## Document passage
· · · · ·

Vol. 14 No. 5 (May 2004), pp.316-319

COMPARATIVE CONSTITUTIONAL TRADITIONS, by James T. McHugh. New York: Peter Lang Publishing, 2002. 235 pp. Paper $22.95  €24.20  £16.00. ISBN: 0-8204-5800-7. 

Reviewed by Annette Marfording, Faculty of Law, The University of New South Wales. Email: a.marfording@unsw.edu.au . 

COMPARATIVE CONSTITUTIONAL TRADITIONS is designed as a teaching text for law and politics students. It provides a very useful overview of eleven constitutional traditions representing a number of different regions, cultures, and socio-economic conditions. Written from a political science perspective, it is a welcome addition for students to more narrowly focused works published over the last decade that address comparative constitutionalism (e.g., Jackson and Tushnet  2002; Bellamy 1996; Rosenfeld 1994). The book will be of particular interest to students of comparative politics or law, but also to anyone interested in the connections between political systems, philosophies, culture, historical development, and legal systems in the broad sense and the laws at their apex, constitutions. 

The author states that “[t]his book is as much about political systems, ideals and cultures as it is about a parochial, formal-legal appraisal of constitutional law” (p.29). His thesis is that “[c]onstitutions can serve as a model for the world only when differences are appreciated. Comparative politics is geared towards the attainment of that profound appreciation, and comparative constitutional law is an essential starting point for that process” (p.217). The book’s objective is clearly to facilitate such understanding. Central to the author’s thesis and objective is the following passage. 

Unfortunately many modern observers often tend to associate all law, including constitutional law, primarily with a series of technical rules. . . . That impression is based upon a tragic misconception. A more genuine concept of constitutional law can be expanded into large, yet interrelated, variations upon broader theses and premises. In fact, an appreciation of those themes and premises makes it possible to discern constitutional traditions in ways that are predictable, consistent, and tied to larger ideas, values, and aspects of the human experience. A constitution is an extrapolation of political, philosophical, sociological, economic, and other ideas and, furthermore, a manifestation of a higher purpose. It is the product of a general evolution of law; unless that evolution is understood and examined, critically, any constitutional evaluation is doomed to superficiality and illusion (p.4; emphasis in the original). 

Appropriately, the author begins with an introduction to some fundamental concepts and components of constitutions, especially the importance and definition of sovereignty and the role of law as both a device for safety and protection and a source of individual empowerment (pp.2-3). True to the author’s contextual approach to constitutionalism, the introductory chapter goes on to briefly set out cultural [*317] and philosophical underpinnings of Western and Eastern legal traditions, ideologies central to constitutionalism such as liberalism and Marxism, the historical evolution of the common and the civil law systems, the influence of religion, tribal law, unitary versus federal systems, public versus private law, and the contemporary prominence of rights and liberties. The discussion in this chapter provides the foundation to the author’s subsequent examination of eleven constitutional systems.

· · · · ·

## Supplied data
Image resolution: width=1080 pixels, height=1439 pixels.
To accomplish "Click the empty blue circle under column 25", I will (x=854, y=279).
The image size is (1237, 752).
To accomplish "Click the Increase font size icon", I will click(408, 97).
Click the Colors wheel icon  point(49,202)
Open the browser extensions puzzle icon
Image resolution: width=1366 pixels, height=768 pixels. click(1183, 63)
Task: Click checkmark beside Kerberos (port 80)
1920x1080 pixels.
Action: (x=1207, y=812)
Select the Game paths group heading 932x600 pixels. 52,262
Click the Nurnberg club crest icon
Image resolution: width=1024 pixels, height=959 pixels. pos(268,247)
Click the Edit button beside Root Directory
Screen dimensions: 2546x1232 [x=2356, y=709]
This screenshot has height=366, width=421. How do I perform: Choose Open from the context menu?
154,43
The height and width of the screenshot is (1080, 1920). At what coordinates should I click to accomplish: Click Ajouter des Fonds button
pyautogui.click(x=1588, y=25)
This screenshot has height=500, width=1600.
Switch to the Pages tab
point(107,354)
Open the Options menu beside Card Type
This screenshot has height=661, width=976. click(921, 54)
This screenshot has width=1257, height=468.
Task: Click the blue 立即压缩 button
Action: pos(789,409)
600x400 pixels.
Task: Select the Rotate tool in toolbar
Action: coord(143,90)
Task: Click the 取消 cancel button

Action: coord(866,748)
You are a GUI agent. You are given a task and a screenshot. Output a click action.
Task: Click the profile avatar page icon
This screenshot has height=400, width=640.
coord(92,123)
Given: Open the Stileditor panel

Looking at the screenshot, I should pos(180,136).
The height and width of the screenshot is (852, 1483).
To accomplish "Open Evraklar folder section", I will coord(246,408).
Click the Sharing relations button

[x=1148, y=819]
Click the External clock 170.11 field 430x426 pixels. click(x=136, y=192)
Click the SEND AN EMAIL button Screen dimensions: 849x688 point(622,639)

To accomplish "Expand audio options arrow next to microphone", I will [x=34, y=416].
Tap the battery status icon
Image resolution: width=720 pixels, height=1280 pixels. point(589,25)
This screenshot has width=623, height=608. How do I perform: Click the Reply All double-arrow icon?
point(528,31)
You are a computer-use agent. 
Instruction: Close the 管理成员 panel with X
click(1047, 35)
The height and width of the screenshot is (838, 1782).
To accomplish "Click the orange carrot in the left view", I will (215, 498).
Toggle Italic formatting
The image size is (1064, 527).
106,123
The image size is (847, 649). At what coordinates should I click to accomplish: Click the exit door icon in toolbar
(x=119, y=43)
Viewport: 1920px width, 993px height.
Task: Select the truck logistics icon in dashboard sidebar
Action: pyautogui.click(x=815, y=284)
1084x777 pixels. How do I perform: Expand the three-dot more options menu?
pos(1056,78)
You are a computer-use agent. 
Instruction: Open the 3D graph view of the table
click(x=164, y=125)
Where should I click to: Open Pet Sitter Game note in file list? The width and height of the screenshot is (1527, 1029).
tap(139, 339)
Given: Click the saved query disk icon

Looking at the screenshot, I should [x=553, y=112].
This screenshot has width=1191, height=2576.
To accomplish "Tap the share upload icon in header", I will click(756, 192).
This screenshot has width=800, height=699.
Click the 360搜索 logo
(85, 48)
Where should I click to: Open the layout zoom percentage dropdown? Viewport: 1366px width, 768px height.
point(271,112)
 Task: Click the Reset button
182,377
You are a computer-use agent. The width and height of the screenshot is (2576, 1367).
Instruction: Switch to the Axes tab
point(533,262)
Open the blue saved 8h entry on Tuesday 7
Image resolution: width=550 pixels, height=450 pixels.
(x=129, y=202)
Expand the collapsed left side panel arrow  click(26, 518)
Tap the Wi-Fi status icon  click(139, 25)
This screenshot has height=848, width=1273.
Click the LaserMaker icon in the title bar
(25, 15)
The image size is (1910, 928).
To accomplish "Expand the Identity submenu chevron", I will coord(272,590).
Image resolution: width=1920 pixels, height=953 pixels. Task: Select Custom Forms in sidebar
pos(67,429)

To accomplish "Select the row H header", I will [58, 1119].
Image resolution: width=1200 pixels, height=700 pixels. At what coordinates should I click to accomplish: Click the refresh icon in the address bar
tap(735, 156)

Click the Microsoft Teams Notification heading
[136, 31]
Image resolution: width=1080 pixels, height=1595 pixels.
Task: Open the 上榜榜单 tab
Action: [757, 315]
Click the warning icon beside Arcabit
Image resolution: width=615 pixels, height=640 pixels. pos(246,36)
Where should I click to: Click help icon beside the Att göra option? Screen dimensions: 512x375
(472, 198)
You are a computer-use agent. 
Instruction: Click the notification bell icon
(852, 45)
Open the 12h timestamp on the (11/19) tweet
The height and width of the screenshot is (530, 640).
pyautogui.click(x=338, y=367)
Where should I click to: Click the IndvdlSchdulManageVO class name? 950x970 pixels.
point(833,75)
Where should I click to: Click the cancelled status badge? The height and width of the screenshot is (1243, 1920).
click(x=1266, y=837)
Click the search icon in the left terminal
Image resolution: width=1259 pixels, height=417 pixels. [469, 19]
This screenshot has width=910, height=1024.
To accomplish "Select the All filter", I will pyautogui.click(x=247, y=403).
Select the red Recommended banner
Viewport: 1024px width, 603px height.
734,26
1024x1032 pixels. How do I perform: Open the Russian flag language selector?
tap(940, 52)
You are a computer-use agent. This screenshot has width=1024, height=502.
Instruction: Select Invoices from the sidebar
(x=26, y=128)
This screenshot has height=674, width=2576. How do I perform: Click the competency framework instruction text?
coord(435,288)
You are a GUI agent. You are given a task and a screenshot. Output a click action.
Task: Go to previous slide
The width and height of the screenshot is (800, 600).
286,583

· · · · ·

## Tasks to carry out
a: According to the book review, how many constitutional traditions does the reviewed book give an overview of?
b: Pick up the book review at its last sentence and continue it with a few more paragraphs in the same voice.

## Answers for this exercise
a: Eleven.

b:
The analysis of particular constitutional traditions appears in the following order: United States, Britain, China, Canada, India, Japan, Nigeria, France, Germany, Mexico, and Saudi Arabia. This sequence is not entirely cogent considering that the author follows the traditional comparative classification of legal systems into legal families, especially the civil-common law dichotomy. Consistent with that perspective, the logical structure would have been Britain, United States, Canada, India, Nigeria, followed by France, Germany, Mexico, Japan, China, Saudi Arabia. The first position of the United States is most likely a reflection of the author’s American background and primary intended audience. Consistent with this prominence, comparative comments made in the specific chapters mostly identify a similarity or difference to the United States, even if comparisons to other systems might have been more appropriate in substance. One example of this is the perceived American influence “derived from the role of that country’s Supreme Court” (p.169) on the establishment of the German federal Constitutional Court, even though the American Supreme Court is a general final appeals court similar to most other countries’ highest courts of appeal; whereas the German federal Constitutional Court solely exists to determine constitutional disputes and issues and is thus more readily comparable to the French Constitutional Council. 

The author’s unquestioning acceptance of the civil-common law dichotomy is unfortunate for two reasons. First, it follows the mistaken myths (as explained in Marfording 1997, 2000) that “[t]he codes [in civil law systems] and other sources of law are regarded as being complete, so previous versions or [judicial] decisions are not treated as relevant sources of legal interpretation and application within civil law systems” (p.20) and that Germany applies the “inquisitorial method of adjudication” (p. 168), which is incorrect with regard to civil proceedings. Second, even those comparative law scholars who accept the dichotomy have confined it to the area of private law, realizing its inappropriateness for constitutional law. For instance, the German “civil law system’s” constitution, establishing a federal system and entrenching individual rights’ provisions, bears a much closer resemblance to the “common law” American and Canadian constitutions than the French “civil law systems.” Criteria such as federal versus unitary, guarantee versus absence of guaranteed basic rights, existence versus absence of a specific constitutional court, republic versus monarchy, written versus unwritten constitution, are much more appropriate for constitutional law comparisons if one is inclined to classify legal systems into legal families.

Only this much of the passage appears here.